(Texte fourni):
Musée du Léman

Les destins croisés du Musée du Léman et de Pro Novioduno

Le Musée du Lac Léman a vu le jour en juillet 1954, sur proposition de Me Edgar Pelichet, avec le soutien de l’ADIN (Association des intérêts de Nyon, devenue l’actuel Office du tourisme). Me Pelichet devance ainsi – avec satisfaction ! – un projet genevois. Dévoué à sa région, il est le président de Pro Novioduno depuis 1945 (son mandat prend fin en 1957). Le Musée fonctionne modestement, avec le soutien actif de Me Pelichet qui, lorsqu’il prend sa retraite, continue de s’en occuper bénévolement.

En 1971, la Municipalité propose la fermeture du Musée, estimant qu’il ne contient que «des rogatons ne valant pas le coût de leur transport à la décharge» (!). A l’appel de Me Pelichet, Bernard Glasson, qui lui a succédé à la tête de Pro Novioduno, décide de sauver le musée et s’oppose courageusement à la décision municipale. Un inventaire photographique des lieux est réalisé. Pro Novioduno mandate Alain Jeanneret (directeur du Musée d’ethnographie de Genève) pour faire l’audit de la situation. Celui-ci conclut que «l’utilité d’un tel musée n’est pas à démontrer et qu’il serait très regrettable d’envisager sa fermeture». Il propose un nouveau concept d’exposition pluridisciplinaire intégrant tous les aspects culturels et naturels du Léman.

(Bloc de données):
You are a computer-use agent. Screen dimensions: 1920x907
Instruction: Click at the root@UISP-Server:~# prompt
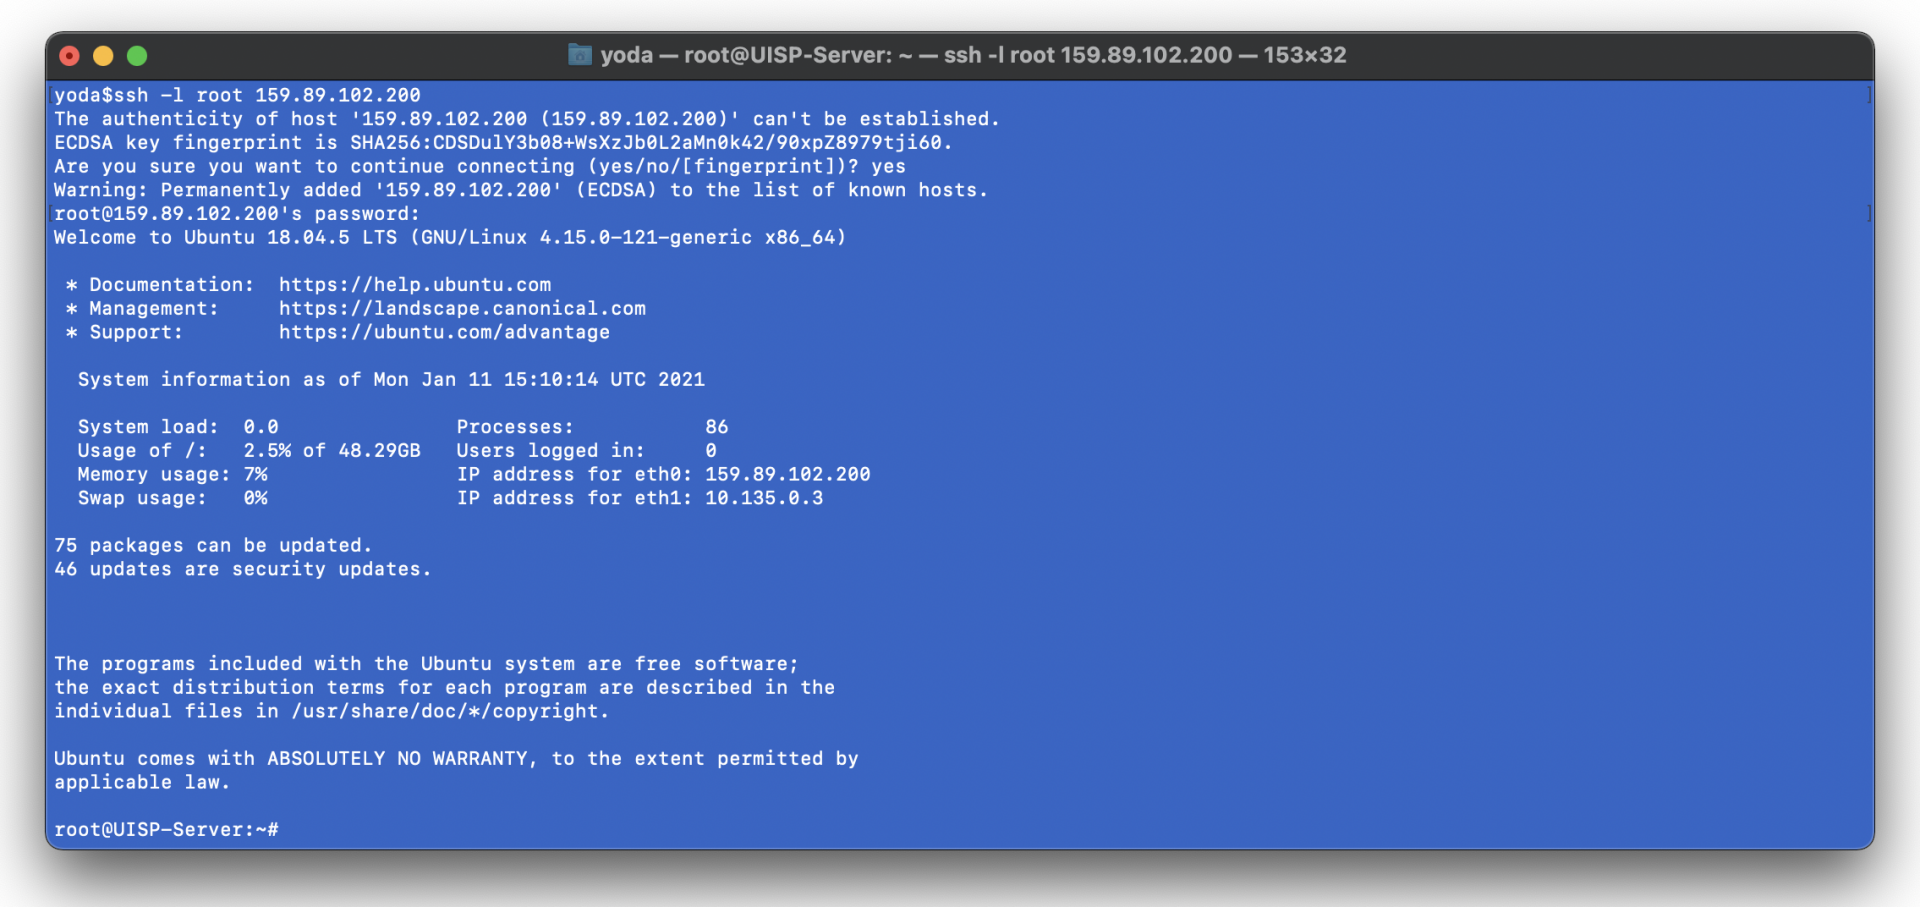pos(166,830)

(Travail à faire):
**a)** D'après le texte sur le Musée du Léman, expliquez en une à trois phrases pourquoi la Municipalité propose la fermeture du musée en 1971.
**b)** Recopiez à l'identique le passage du texte sur le Musée du Léman qui va de «Le Musée du» à «s’en occuper bénévolement.».

(Réponses rédigées):
**a)** La Municipalité propose de fermer le musée en 1971 parce qu'elle estime qu'il ne contient que «des rogatons ne valant pas le coût de leur transport à la décharge». Elle juge donc que ses collections n'ont aucune valeur.

**b)**
Le Musée du Lac Léman a vu le jour en juillet 1954, sur proposition de Me Edgar Pelichet, avec le soutien de l’ADIN (Association des intérêts de Nyon, devenue l’actuel Office du tourisme). Me Pelichet devance ainsi – avec satisfaction ! – un projet genevois. Dévoué à sa région, il est le président de Pro Novioduno depuis 1945 (son mandat prend fin en 1957). Le Musée fonctionne modestement, avec le soutien actif de Me Pelichet qui, lorsqu’il prend sa retraite, continue de s’en occuper bénévolement.